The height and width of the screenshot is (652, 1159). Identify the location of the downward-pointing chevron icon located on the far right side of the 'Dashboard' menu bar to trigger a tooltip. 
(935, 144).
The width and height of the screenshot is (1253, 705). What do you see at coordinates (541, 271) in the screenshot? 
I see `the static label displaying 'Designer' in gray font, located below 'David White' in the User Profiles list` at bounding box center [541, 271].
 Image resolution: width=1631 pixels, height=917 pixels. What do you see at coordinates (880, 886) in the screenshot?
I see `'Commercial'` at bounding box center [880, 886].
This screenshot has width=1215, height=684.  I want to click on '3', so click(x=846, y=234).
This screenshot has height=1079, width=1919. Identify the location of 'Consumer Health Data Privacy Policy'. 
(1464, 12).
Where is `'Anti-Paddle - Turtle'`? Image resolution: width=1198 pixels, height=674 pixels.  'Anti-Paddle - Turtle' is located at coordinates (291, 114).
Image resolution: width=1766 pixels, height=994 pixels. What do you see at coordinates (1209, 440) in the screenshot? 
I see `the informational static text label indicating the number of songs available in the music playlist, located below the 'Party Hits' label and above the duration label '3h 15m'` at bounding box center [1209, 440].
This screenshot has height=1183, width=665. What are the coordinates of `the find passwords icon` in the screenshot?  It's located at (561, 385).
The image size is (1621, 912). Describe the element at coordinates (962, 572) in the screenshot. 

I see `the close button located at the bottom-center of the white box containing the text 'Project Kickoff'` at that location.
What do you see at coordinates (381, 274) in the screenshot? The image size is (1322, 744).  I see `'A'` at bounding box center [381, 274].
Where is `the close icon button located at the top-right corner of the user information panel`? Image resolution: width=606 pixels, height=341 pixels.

◆ ◆ ◆ ◆ ◆ ◆ ◆

Exercise brief
Please rewrite the listing above, changing every "Identify the location of" to "Find the position of" and leaving everything else as it is.

Result
The height and width of the screenshot is (652, 1159). Find the position of the downward-pointing chevron icon located on the far right side of the 'Dashboard' menu bar to trigger a tooltip. 
(935, 144).
The width and height of the screenshot is (1253, 705). What do you see at coordinates (541, 271) in the screenshot? 
I see `the static label displaying 'Designer' in gray font, located below 'David White' in the User Profiles list` at bounding box center [541, 271].
 Image resolution: width=1631 pixels, height=917 pixels. What do you see at coordinates (880, 886) in the screenshot?
I see `'Commercial'` at bounding box center [880, 886].
This screenshot has width=1215, height=684.  I want to click on '3', so click(x=846, y=234).
This screenshot has height=1079, width=1919. Find the position of 'Consumer Health Data Privacy Policy'. 
(1464, 12).
Where is `'Anti-Paddle - Turtle'`? Image resolution: width=1198 pixels, height=674 pixels.  'Anti-Paddle - Turtle' is located at coordinates (291, 114).
Image resolution: width=1766 pixels, height=994 pixels. What do you see at coordinates (1209, 440) in the screenshot? 
I see `the informational static text label indicating the number of songs available in the music playlist, located below the 'Party Hits' label and above the duration label '3h 15m'` at bounding box center [1209, 440].
This screenshot has height=1183, width=665. What are the coordinates of `the find passwords icon` in the screenshot?  It's located at (561, 385).
The image size is (1621, 912). Describe the element at coordinates (962, 572) in the screenshot. 

I see `the close button located at the bottom-center of the white box containing the text 'Project Kickoff'` at that location.
What do you see at coordinates (381, 274) in the screenshot? The image size is (1322, 744).  I see `'A'` at bounding box center [381, 274].
Where is `the close icon button located at the top-right corner of the user information panel`? Image resolution: width=606 pixels, height=341 pixels.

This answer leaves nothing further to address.